**WHAT YOU SHOULD DO:** In the entries below, find each line with the string "computer" and copy it.

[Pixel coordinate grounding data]
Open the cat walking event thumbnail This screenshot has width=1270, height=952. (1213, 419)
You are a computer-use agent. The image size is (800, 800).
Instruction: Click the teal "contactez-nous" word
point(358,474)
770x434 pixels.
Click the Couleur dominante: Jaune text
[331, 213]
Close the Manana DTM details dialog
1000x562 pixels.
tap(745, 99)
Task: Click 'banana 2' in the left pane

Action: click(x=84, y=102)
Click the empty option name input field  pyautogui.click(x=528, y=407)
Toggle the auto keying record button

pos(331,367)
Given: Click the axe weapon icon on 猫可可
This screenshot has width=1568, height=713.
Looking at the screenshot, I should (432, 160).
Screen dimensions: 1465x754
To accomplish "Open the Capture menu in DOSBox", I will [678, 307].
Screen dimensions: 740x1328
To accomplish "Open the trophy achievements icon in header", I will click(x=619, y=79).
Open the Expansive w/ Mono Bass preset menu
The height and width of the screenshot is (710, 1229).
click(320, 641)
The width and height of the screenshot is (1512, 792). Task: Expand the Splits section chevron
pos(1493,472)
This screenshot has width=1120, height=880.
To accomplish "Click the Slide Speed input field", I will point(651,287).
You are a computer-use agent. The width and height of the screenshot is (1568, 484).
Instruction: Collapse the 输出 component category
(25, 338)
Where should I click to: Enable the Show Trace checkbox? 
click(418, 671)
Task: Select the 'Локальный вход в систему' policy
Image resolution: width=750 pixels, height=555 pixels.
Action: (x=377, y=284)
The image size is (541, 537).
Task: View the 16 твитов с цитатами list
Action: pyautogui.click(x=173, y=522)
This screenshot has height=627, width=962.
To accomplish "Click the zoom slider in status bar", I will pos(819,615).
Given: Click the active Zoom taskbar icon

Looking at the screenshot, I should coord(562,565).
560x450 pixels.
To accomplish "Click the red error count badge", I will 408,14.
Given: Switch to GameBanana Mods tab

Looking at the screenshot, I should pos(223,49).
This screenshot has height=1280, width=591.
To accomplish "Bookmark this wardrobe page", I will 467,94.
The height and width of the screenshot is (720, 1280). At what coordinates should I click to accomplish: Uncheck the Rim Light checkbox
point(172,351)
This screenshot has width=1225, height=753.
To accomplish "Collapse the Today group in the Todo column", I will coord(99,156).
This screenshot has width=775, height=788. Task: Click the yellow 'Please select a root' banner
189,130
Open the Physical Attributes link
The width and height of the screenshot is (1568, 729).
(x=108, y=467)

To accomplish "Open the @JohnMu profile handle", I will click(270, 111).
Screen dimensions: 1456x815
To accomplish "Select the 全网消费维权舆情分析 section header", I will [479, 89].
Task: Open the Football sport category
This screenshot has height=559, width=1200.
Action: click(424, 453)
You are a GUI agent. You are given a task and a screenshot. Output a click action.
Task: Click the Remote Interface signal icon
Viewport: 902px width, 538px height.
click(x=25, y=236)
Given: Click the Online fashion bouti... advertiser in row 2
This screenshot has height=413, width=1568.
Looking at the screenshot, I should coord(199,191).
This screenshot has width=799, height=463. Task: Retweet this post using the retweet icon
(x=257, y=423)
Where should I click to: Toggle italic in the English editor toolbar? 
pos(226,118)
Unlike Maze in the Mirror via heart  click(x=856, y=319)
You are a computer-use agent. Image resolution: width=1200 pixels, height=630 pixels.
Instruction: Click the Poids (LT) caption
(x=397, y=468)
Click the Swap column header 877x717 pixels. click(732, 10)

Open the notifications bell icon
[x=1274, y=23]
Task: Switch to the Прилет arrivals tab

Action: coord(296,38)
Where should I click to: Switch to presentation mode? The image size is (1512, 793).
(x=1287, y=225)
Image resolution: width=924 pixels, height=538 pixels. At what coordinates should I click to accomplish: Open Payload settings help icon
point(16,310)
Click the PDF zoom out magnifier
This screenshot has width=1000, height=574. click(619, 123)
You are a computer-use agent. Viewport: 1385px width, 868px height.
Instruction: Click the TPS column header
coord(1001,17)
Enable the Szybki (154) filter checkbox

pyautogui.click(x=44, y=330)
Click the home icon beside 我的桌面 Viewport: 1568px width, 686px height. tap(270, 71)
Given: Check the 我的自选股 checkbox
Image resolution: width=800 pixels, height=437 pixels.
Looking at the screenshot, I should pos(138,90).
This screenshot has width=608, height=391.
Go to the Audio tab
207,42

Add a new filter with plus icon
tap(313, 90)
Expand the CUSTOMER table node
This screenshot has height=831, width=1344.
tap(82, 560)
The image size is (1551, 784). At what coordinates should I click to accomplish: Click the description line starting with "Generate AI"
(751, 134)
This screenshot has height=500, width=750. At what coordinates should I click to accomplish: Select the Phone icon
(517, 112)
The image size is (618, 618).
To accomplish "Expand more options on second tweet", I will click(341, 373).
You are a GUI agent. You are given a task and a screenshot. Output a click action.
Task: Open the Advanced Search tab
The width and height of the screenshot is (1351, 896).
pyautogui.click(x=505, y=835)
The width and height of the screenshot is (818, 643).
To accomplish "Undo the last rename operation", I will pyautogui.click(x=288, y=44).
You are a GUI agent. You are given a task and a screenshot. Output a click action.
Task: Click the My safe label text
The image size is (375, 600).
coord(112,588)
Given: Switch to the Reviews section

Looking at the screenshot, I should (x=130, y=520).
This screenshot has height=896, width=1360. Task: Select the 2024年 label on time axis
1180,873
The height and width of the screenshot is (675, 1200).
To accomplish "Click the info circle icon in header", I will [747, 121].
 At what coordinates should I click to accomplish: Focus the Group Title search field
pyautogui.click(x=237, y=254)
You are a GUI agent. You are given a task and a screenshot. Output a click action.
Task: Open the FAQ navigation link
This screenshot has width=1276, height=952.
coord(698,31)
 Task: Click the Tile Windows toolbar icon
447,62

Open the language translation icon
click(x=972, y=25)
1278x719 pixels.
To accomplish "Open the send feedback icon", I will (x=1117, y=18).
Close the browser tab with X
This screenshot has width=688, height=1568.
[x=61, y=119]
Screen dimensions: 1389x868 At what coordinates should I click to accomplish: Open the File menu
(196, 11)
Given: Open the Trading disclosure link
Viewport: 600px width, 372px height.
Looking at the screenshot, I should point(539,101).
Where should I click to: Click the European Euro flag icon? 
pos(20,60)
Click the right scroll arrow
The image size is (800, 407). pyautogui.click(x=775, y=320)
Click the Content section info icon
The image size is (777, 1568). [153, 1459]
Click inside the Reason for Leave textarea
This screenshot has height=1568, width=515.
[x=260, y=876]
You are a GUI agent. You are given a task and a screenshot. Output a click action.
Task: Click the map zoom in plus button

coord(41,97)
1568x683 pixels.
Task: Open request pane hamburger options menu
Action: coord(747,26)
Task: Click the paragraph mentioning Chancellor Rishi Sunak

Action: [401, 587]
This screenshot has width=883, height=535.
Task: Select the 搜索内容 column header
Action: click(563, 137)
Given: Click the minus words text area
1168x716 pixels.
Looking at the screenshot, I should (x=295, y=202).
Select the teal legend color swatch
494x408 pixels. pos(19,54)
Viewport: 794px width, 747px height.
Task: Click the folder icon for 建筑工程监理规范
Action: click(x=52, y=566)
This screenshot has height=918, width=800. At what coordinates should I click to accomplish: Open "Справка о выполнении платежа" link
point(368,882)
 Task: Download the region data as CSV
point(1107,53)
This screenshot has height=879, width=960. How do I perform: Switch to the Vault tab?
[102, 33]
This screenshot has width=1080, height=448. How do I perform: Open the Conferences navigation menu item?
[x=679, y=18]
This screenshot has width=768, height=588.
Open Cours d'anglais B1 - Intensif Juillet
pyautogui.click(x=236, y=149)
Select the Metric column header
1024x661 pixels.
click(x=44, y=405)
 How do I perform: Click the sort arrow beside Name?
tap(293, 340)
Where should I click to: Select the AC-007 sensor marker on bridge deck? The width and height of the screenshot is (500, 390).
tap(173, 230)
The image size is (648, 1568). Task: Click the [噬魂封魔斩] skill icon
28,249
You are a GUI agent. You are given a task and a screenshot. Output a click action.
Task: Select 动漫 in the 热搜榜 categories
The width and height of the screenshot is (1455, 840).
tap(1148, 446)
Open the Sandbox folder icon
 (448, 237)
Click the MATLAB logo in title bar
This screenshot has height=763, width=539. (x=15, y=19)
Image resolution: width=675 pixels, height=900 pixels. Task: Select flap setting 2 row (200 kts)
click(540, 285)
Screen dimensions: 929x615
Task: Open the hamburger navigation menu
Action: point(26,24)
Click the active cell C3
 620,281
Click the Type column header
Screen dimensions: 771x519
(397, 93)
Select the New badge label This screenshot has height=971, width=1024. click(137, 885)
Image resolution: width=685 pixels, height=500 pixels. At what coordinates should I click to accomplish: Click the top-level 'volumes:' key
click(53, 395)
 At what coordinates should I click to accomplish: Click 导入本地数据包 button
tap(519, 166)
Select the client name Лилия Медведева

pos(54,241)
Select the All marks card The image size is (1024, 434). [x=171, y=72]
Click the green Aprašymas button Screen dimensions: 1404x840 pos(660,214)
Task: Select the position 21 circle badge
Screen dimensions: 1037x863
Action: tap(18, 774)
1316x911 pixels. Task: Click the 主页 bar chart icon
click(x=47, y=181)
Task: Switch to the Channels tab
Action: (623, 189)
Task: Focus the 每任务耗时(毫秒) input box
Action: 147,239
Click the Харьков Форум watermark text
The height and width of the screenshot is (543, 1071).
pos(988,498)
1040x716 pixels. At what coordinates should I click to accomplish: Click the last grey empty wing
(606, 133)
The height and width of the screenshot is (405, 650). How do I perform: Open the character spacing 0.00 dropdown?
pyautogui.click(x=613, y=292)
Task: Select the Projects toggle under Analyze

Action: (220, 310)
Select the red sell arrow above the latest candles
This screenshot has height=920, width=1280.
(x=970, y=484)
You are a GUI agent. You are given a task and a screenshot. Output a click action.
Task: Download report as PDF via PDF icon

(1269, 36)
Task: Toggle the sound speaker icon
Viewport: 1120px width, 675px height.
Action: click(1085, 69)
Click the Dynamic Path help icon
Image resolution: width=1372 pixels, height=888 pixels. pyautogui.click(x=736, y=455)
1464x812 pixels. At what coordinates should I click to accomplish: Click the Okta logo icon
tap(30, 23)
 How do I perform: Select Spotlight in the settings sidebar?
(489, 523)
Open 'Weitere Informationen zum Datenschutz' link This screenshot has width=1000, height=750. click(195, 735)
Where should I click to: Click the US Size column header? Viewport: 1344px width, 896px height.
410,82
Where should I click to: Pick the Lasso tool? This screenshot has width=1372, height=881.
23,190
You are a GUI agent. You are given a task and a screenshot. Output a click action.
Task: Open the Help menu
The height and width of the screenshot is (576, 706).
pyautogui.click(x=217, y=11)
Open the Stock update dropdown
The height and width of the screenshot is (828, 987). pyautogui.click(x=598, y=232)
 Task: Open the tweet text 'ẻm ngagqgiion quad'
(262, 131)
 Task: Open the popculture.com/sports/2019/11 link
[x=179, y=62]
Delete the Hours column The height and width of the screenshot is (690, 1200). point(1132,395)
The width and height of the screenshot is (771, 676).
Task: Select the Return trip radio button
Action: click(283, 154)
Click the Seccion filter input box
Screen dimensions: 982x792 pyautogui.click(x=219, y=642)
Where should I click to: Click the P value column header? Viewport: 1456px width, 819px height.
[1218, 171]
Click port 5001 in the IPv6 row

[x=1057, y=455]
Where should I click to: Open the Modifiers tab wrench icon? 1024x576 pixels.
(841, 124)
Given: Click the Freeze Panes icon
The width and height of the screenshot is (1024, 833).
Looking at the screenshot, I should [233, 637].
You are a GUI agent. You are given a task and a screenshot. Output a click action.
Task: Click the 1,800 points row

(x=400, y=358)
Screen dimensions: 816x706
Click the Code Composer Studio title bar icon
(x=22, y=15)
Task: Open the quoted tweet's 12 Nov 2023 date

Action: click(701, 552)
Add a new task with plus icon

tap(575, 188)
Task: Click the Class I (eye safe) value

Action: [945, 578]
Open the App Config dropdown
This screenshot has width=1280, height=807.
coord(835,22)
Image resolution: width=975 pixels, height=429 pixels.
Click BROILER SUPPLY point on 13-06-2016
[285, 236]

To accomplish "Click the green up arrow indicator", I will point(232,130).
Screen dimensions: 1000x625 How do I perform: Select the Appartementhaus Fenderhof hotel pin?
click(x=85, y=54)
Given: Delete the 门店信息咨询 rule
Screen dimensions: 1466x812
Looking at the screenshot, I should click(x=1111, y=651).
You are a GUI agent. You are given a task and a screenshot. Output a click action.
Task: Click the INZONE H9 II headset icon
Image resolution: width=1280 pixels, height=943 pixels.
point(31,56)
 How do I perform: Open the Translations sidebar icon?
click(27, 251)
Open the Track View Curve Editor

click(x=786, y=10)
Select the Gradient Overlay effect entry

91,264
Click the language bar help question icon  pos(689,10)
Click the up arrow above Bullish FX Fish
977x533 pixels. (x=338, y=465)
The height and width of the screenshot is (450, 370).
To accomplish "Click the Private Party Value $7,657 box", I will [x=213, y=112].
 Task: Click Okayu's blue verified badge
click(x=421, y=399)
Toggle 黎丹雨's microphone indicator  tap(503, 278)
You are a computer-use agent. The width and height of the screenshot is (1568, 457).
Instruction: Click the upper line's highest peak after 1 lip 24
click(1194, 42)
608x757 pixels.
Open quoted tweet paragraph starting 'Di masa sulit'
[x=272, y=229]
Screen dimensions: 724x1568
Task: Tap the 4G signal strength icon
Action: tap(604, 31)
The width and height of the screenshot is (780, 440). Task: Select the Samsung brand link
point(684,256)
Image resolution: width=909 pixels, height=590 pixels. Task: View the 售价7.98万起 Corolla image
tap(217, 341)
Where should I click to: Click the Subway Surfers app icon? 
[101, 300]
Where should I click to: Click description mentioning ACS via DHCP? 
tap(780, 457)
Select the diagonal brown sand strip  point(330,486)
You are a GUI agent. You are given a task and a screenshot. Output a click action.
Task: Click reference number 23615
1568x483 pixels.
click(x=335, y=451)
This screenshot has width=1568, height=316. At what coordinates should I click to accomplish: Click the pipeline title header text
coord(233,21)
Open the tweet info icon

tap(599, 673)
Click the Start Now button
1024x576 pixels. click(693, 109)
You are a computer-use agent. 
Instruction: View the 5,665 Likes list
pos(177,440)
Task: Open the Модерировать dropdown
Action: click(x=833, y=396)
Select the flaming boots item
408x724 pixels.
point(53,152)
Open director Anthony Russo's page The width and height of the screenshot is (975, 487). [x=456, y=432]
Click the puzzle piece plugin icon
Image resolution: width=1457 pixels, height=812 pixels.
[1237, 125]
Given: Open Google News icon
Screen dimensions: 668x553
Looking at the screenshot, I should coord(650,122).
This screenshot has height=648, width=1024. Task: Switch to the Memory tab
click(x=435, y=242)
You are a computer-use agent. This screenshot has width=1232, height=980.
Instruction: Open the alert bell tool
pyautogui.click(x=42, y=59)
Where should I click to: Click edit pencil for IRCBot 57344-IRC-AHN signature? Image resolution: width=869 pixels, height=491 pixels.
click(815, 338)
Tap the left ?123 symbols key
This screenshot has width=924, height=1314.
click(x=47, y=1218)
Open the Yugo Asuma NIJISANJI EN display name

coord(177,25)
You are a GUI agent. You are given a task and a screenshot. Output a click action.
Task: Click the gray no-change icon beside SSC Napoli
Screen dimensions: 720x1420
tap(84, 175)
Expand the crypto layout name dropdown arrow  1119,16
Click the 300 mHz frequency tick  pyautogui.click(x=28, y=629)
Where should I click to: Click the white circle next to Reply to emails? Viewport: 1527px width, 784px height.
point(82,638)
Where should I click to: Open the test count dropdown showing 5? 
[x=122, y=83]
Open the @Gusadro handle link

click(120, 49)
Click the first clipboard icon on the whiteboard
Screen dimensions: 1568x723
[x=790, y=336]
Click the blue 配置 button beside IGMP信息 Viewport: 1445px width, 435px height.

**SOLUTION TO THIS EXERCISE:**
You are a computer-use agent. The image size is (800, 800).
You are a computer-use agent. The width and height of the screenshot is (1568, 484).
You are a computer-use agent. Image resolution: width=1200 pixels, height=630 pixels.
You are a computer-use agent. Viewport: 1385px width, 868px height.
You are a computer-use agent. The width and height of the screenshot is (1568, 457).
You are a computer-use agent. 
You are a computer-use agent. This screenshot has width=1232, height=980.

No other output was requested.